#### Input for this task ####
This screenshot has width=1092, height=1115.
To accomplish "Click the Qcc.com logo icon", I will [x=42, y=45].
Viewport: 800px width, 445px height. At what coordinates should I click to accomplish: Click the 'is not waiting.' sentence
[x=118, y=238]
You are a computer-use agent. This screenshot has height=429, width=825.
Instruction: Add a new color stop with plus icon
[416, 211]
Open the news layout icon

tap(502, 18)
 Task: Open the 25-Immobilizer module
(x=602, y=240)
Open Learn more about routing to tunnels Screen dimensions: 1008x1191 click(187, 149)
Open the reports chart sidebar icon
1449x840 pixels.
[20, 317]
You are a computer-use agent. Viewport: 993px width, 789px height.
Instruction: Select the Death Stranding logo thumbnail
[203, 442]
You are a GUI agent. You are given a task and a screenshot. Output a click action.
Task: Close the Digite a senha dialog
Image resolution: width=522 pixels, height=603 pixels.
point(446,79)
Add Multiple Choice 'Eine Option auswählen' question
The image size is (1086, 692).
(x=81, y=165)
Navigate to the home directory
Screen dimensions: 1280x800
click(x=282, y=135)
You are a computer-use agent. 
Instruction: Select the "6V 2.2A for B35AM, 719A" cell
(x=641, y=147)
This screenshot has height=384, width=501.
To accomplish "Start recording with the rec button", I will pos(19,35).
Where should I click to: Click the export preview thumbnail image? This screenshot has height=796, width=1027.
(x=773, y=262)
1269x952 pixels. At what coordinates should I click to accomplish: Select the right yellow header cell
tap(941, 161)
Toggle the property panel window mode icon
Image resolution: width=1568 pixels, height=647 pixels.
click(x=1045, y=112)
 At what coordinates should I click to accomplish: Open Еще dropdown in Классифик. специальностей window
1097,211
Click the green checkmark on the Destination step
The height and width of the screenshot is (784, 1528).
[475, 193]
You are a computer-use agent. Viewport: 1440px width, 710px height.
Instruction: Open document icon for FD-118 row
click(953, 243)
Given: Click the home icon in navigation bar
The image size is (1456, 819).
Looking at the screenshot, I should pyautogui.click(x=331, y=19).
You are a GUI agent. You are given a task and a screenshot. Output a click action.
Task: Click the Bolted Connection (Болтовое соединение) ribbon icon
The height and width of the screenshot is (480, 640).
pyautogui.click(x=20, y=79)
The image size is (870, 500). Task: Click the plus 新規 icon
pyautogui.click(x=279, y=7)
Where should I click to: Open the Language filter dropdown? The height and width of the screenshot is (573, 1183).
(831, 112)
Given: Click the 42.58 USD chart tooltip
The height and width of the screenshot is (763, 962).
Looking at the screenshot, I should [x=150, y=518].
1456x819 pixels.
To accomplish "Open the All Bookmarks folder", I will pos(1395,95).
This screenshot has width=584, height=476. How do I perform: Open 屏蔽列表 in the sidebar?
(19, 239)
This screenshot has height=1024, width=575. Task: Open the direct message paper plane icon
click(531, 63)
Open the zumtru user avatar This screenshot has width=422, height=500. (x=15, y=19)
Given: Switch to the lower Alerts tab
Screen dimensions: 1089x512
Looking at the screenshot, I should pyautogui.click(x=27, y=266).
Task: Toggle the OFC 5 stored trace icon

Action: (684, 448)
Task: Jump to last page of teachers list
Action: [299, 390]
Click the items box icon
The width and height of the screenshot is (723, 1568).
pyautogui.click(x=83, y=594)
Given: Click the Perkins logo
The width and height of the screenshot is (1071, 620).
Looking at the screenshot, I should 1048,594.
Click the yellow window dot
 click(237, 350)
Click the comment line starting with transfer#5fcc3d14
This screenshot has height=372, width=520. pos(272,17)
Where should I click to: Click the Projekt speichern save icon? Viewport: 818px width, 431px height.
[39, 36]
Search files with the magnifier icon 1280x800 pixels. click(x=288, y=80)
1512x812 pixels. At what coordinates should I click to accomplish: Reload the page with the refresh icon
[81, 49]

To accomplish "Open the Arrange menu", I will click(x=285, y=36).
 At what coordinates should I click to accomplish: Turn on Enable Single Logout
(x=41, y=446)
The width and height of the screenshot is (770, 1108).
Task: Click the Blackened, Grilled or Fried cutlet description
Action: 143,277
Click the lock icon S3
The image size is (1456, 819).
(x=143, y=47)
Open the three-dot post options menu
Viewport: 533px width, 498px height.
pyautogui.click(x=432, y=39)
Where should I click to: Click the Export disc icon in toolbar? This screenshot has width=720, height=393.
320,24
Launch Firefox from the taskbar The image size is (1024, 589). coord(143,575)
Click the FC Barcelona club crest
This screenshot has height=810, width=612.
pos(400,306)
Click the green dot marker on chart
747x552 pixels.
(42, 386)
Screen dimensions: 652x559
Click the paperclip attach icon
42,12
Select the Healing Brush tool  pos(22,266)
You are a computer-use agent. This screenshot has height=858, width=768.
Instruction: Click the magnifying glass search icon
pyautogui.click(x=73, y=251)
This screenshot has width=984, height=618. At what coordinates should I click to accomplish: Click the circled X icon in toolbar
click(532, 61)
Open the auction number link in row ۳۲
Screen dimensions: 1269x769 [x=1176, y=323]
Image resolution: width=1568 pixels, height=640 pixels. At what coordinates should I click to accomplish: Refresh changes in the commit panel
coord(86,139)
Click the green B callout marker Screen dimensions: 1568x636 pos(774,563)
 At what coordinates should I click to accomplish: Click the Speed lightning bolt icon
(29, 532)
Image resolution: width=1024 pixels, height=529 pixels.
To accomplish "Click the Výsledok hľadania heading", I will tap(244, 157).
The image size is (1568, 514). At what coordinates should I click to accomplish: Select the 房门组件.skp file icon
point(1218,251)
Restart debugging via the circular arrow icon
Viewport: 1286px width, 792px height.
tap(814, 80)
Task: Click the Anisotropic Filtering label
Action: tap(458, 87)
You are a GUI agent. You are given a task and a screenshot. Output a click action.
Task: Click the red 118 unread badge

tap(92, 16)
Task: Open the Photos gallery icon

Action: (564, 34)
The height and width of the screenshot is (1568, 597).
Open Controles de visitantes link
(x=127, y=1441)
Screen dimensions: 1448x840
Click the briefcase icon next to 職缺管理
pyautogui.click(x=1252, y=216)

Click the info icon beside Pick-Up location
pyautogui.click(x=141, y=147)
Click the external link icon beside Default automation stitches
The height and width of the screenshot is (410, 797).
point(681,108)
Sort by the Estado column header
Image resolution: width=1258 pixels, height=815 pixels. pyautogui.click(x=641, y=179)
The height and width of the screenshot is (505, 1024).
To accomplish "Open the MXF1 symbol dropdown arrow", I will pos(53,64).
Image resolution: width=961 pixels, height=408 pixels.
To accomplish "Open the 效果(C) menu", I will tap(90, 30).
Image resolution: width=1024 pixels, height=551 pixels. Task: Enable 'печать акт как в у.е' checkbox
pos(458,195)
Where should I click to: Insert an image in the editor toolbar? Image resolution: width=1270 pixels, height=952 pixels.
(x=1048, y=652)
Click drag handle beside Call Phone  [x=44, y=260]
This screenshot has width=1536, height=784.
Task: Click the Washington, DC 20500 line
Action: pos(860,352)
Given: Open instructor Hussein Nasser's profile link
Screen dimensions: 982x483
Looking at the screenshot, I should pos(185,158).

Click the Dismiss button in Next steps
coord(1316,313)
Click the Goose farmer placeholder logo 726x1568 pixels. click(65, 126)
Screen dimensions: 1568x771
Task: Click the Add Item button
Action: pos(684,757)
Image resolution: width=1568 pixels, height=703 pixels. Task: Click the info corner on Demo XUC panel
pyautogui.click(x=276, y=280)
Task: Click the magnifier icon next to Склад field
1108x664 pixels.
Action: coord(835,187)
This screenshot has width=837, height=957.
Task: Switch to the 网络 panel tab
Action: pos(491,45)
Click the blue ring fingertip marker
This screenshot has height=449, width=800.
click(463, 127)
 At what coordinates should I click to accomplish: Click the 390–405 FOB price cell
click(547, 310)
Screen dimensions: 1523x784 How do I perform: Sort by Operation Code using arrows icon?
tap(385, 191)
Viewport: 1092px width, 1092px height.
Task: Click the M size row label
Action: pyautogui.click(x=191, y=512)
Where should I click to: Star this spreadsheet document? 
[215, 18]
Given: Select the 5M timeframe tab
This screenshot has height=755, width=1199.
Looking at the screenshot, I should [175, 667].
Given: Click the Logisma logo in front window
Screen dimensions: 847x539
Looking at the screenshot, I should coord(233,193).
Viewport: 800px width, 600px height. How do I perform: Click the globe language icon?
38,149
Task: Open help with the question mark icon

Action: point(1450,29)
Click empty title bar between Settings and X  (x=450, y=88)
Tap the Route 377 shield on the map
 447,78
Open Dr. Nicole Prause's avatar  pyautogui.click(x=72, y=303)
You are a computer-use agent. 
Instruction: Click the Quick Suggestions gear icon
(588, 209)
####
* _What you will do_: Update the data from the first line through the line with "(x=602, y=240)", substituting "screen capture" for "screenshot" and leaving everything else unchanged. Give back only those lines.

* _Answer to this problem_:
This screen capture has width=1092, height=1115.
To accomplish "Click the Qcc.com logo icon", I will [x=42, y=45].
Viewport: 800px width, 445px height. At what coordinates should I click to accomplish: Click the 'is not waiting.' sentence
[x=118, y=238]
You are a computer-use agent. This screen capture has height=429, width=825.
Instruction: Add a new color stop with plus icon
[416, 211]
Open the news layout icon

tap(502, 18)
 Task: Open the 25-Immobilizer module
(x=602, y=240)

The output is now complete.